Microsoft’s reversal on DRM was also made for this reason. While vocal gamers certainly had a role in damaging perception of the Xbox One, Microsoft’s bottom line on the device was what drove the change. Perhaps this was why a decision had not been made prior to E3: Microsoft simply underestimated how poorly the public viewed the Xbox One. Had Microsoft not seen such a huge initial gap in pre-order figures between the Xbox One and the PlayStation 4, this decision would have never occurred. This in itself shows the power of the consumer and the concept of voting with one’s wallet. A huge change in approach for Microsoft was taken because of the way its initial product was received by consumers.
Of course, third-party publishers have to face some of these same issues, albeit from a different perspective. When Electronic Arts announced a decision to do away with the online pass program, some assumed this was simply in preparation for the new policies being put in place by Microsoft for the Xbox One. Given the near-universal support shown to Microsoft by EA at E3, this argument held some water. However, EA has stated that the company will not be reinstating the online pass following the policy changes from Microsoft. Could “big bad EA” be doing something to help out gamers on a budget? Yes. Were they doing this solely for the benefit of those gamers? No.
It’s no coincidence that this follows one of EA’s worst news years in the company’s history. After horrible public reaction (but good sales) of SimCity and lackluster performances from both Dead Space 3 and Crysis 3, this decision was made to put the company in a better light with core gamers. When consumers have a better attitude towards a particular company, they are more likely to purchase a product from that company, and EA is counting on this going going into the next generation.
Sounds awfully familiar, doesn’t it? Sony did not always have such high approval by gamers as it does today. The launch of the PlayStation 3 saw massive amounts of ridicule, both for the price and immensely stupid quotes from key members of the company, but that did not destroy the PlayStation’s reputation. Rather, Sony worked on rebuilding the trust of consumers through high-quality exclusives and deals to encourage new adopters. Although EA is in a much larger hole than Sony in terms of public opinion, it is counting on this same basic strategy to improve its own sales.
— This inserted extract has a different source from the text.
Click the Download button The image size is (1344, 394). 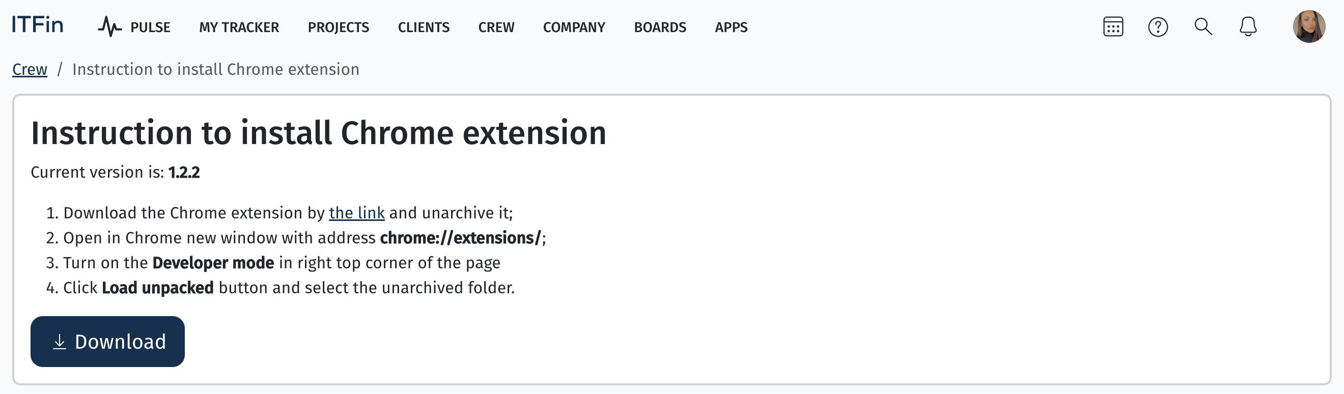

And though Nintendo chose to have a smaller presence at E3 this year, the most recent decisions of that company can clearly be seen as being made to improve sales for the Wii U. From a new Donkey Kong Country game to Super Mario 3D World, these games can be both positive experiences for consumers and Nintendo. It’s a testament to how much the system is struggling that no risky new intellectual properties were announced this year, and though Nintendo has a great reputation within the gaming community, these were not introduced because they could affect profits of the company. There’s nothing wrong with that.
There seems to be a misconception among gamers about how and why video game companies make decisions. No, these companies are not operating because they want to serve gamers and “always be there” for them, but the ideas of making money and developing trust with the consumer are not mutually exclusive. As more companies begin to not only realize this, but also allow it to affect business policy, everyone wins. What a weird idea.